_EXERCISE_: Copy out every one of the following items line for line, changing nothing.

====

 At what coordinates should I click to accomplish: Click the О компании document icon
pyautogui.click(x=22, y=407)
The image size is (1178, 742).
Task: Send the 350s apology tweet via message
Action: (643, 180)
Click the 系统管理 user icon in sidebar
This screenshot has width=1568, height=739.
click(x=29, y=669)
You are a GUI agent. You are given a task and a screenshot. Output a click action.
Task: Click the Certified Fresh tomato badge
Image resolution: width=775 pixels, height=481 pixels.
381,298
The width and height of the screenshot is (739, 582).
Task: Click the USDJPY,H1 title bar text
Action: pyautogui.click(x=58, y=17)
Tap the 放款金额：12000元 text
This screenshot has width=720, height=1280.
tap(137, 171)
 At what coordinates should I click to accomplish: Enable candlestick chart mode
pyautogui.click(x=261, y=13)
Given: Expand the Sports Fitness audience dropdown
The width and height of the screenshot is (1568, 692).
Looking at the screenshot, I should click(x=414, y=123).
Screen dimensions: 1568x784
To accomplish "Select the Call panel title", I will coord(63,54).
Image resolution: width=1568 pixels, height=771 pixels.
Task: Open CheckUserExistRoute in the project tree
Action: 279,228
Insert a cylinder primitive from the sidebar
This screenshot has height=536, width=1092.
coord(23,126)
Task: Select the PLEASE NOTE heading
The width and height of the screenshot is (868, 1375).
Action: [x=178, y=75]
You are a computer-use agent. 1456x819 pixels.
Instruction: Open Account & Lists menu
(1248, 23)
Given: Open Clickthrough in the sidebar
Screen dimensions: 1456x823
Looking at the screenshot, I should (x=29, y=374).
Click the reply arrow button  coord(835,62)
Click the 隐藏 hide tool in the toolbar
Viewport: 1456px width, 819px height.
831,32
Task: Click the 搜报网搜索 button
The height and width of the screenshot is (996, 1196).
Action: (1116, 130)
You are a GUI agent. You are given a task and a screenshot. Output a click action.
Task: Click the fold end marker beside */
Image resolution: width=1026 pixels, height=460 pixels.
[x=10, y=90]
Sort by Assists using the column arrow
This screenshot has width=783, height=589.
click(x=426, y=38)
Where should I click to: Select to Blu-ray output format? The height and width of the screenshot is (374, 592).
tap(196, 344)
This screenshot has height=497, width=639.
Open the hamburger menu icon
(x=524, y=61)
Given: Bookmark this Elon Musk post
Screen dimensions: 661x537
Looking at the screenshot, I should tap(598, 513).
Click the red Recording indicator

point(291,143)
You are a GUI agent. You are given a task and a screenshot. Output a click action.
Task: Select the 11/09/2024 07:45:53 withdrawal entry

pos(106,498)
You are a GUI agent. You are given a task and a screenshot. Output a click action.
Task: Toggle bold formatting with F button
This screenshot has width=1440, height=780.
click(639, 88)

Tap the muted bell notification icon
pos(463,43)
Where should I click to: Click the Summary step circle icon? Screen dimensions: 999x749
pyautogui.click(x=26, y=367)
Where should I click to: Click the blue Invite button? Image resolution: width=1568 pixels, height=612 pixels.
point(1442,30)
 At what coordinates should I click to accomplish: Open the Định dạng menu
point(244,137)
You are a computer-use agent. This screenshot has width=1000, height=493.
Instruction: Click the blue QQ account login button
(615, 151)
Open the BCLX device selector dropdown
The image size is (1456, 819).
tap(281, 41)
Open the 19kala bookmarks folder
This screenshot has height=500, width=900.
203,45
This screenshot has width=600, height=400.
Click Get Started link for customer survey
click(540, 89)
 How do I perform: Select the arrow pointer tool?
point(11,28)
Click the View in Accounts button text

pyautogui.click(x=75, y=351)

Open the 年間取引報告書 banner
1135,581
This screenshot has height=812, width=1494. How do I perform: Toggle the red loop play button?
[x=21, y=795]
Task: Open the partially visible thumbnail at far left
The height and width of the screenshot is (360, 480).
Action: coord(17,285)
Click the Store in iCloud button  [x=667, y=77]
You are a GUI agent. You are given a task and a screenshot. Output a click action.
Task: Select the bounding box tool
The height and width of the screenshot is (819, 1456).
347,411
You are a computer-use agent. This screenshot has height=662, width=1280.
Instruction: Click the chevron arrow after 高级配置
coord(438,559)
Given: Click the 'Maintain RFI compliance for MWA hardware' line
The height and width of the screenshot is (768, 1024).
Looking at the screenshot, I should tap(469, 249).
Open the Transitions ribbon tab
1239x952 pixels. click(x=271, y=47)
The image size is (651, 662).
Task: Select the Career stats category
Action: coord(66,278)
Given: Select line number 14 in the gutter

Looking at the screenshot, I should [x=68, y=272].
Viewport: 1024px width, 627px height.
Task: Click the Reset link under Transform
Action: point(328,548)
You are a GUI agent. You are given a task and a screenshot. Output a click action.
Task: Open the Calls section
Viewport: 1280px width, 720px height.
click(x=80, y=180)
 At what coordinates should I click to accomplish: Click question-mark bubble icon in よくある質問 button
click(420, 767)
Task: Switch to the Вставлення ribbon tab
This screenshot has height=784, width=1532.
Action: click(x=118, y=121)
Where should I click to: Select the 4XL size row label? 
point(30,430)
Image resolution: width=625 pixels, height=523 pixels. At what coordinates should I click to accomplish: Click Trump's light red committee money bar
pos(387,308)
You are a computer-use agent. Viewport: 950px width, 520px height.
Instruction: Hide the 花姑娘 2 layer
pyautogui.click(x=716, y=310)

====

_REPLY_:
 At what coordinates should I click to accomplish: Click the О компании document icon
pyautogui.click(x=22, y=407)
The image size is (1178, 742).
Task: Send the 350s apology tweet via message
Action: (643, 180)
Click the 系统管理 user icon in sidebar
This screenshot has width=1568, height=739.
click(x=29, y=669)
You are a GUI agent. You are given a task and a screenshot. Output a click action.
Task: Click the Certified Fresh tomato badge
Image resolution: width=775 pixels, height=481 pixels.
381,298
The width and height of the screenshot is (739, 582).
Task: Click the USDJPY,H1 title bar text
Action: pyautogui.click(x=58, y=17)
Tap the 放款金额：12000元 text
This screenshot has width=720, height=1280.
tap(137, 171)
 At what coordinates should I click to accomplish: Enable candlestick chart mode
pyautogui.click(x=261, y=13)
Given: Expand the Sports Fitness audience dropdown
The width and height of the screenshot is (1568, 692).
Looking at the screenshot, I should click(x=414, y=123).
Screen dimensions: 1568x784
To accomplish "Select the Call panel title", I will coord(63,54).
Image resolution: width=1568 pixels, height=771 pixels.
Task: Open CheckUserExistRoute in the project tree
Action: 279,228
Insert a cylinder primitive from the sidebar
This screenshot has height=536, width=1092.
coord(23,126)
Task: Select the PLEASE NOTE heading
The width and height of the screenshot is (868, 1375).
Action: [x=178, y=75]
You are a computer-use agent. 1456x819 pixels.
Instruction: Open Account & Lists menu
(1248, 23)
Given: Open Clickthrough in the sidebar
Screen dimensions: 1456x823
Looking at the screenshot, I should (x=29, y=374).
Click the reply arrow button  coord(835,62)
Click the 隐藏 hide tool in the toolbar
Viewport: 1456px width, 819px height.
831,32
Task: Click the 搜报网搜索 button
The height and width of the screenshot is (996, 1196).
Action: (1116, 130)
You are a GUI agent. You are given a task and a screenshot. Output a click action.
Task: Click the fold end marker beside */
Image resolution: width=1026 pixels, height=460 pixels.
[x=10, y=90]
Sort by Assists using the column arrow
This screenshot has width=783, height=589.
click(x=426, y=38)
Where should I click to: Select to Blu-ray output format? The height and width of the screenshot is (374, 592).
tap(196, 344)
This screenshot has height=497, width=639.
Open the hamburger menu icon
(x=524, y=61)
Given: Bookmark this Elon Musk post
Screen dimensions: 661x537
Looking at the screenshot, I should tap(598, 513).
Click the red Recording indicator

point(291,143)
You are a GUI agent. You are given a task and a screenshot. Output a click action.
Task: Select the 11/09/2024 07:45:53 withdrawal entry

pos(106,498)
You are a GUI agent. You are given a task and a screenshot. Output a click action.
Task: Toggle bold formatting with F button
This screenshot has width=1440, height=780.
click(639, 88)

Tap the muted bell notification icon
pos(463,43)
Where should I click to: Click the Summary step circle icon? Screen dimensions: 999x749
pyautogui.click(x=26, y=367)
Where should I click to: Click the blue Invite button? Image resolution: width=1568 pixels, height=612 pixels.
point(1442,30)
 At what coordinates should I click to accomplish: Open the Định dạng menu
point(244,137)
You are a computer-use agent. This screenshot has width=1000, height=493.
Instruction: Click the blue QQ account login button
(615, 151)
Open the BCLX device selector dropdown
The image size is (1456, 819).
tap(281, 41)
Open the 19kala bookmarks folder
This screenshot has height=500, width=900.
203,45
This screenshot has width=600, height=400.
Click Get Started link for customer survey
click(540, 89)
 How do I perform: Select the arrow pointer tool?
point(11,28)
Click the View in Accounts button text

pyautogui.click(x=75, y=351)

Open the 年間取引報告書 banner
1135,581
This screenshot has height=812, width=1494. How do I perform: Toggle the red loop play button?
[x=21, y=795]
Task: Open the partially visible thumbnail at far left
The height and width of the screenshot is (360, 480).
Action: coord(17,285)
Click the Store in iCloud button  [x=667, y=77]
You are a GUI agent. You are given a task and a screenshot. Output a click action.
Task: Select the bounding box tool
The height and width of the screenshot is (819, 1456).
347,411
You are a computer-use agent. This screenshot has height=662, width=1280.
Instruction: Click the chevron arrow after 高级配置
coord(438,559)
Given: Click the 'Maintain RFI compliance for MWA hardware' line
The height and width of the screenshot is (768, 1024).
Looking at the screenshot, I should tap(469, 249).
Open the Transitions ribbon tab
1239x952 pixels. click(x=271, y=47)
The image size is (651, 662).
Task: Select the Career stats category
Action: coord(66,278)
Given: Select line number 14 in the gutter

Looking at the screenshot, I should [x=68, y=272].
Viewport: 1024px width, 627px height.
Task: Click the Reset link under Transform
Action: point(328,548)
You are a GUI agent. You are given a task and a screenshot. Output a click action.
Task: Open the Calls section
Viewport: 1280px width, 720px height.
click(x=80, y=180)
 At what coordinates should I click to accomplish: Click question-mark bubble icon in よくある質問 button
click(420, 767)
Task: Switch to the Вставлення ribbon tab
This screenshot has height=784, width=1532.
Action: click(x=118, y=121)
Where should I click to: Select the 4XL size row label? 
point(30,430)
Image resolution: width=625 pixels, height=523 pixels. At what coordinates should I click to accomplish: Click Trump's light red committee money bar
pos(387,308)
You are a computer-use agent. Viewport: 950px width, 520px height.
Instruction: Hide the 花姑娘 2 layer
pyautogui.click(x=716, y=310)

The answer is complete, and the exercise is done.